## INSTRUCTIONS TO FOLLOW
Character for character, reproduce every entry below.

Collected data entries:
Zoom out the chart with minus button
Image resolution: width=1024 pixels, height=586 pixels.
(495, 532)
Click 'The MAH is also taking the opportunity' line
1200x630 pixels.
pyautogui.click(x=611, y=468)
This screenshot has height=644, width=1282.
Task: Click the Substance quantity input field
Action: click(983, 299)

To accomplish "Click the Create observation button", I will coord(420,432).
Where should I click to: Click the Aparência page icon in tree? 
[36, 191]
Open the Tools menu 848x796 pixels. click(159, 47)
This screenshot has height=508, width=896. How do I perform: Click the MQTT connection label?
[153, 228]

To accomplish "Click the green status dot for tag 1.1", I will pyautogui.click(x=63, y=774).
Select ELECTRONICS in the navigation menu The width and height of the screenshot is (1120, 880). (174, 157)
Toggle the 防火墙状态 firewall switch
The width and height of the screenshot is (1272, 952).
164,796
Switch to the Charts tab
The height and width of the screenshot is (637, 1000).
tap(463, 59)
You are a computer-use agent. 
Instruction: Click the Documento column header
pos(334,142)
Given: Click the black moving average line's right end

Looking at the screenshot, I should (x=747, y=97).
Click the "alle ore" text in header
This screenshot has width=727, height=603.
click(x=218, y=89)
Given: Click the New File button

## OUTPUT FOR THIS TASK
Zoom out the chart with minus button
Image resolution: width=1024 pixels, height=586 pixels.
(495, 532)
Click 'The MAH is also taking the opportunity' line
1200x630 pixels.
pyautogui.click(x=611, y=468)
This screenshot has height=644, width=1282.
Task: Click the Substance quantity input field
Action: click(983, 299)

To accomplish "Click the Create observation button", I will coord(420,432).
Where should I click to: Click the Aparência page icon in tree? 
[36, 191]
Open the Tools menu 848x796 pixels. click(159, 47)
This screenshot has height=508, width=896. How do I perform: Click the MQTT connection label?
[153, 228]

To accomplish "Click the green status dot for tag 1.1", I will pyautogui.click(x=63, y=774).
Select ELECTRONICS in the navigation menu The width and height of the screenshot is (1120, 880). (174, 157)
Toggle the 防火墙状态 firewall switch
The width and height of the screenshot is (1272, 952).
164,796
Switch to the Charts tab
The height and width of the screenshot is (637, 1000).
tap(463, 59)
You are a computer-use agent. 
Instruction: Click the Documento column header
pos(334,142)
Given: Click the black moving average line's right end

Looking at the screenshot, I should (x=747, y=97).
Click the "alle ore" text in header
This screenshot has width=727, height=603.
click(x=218, y=89)
Given: Click the New File button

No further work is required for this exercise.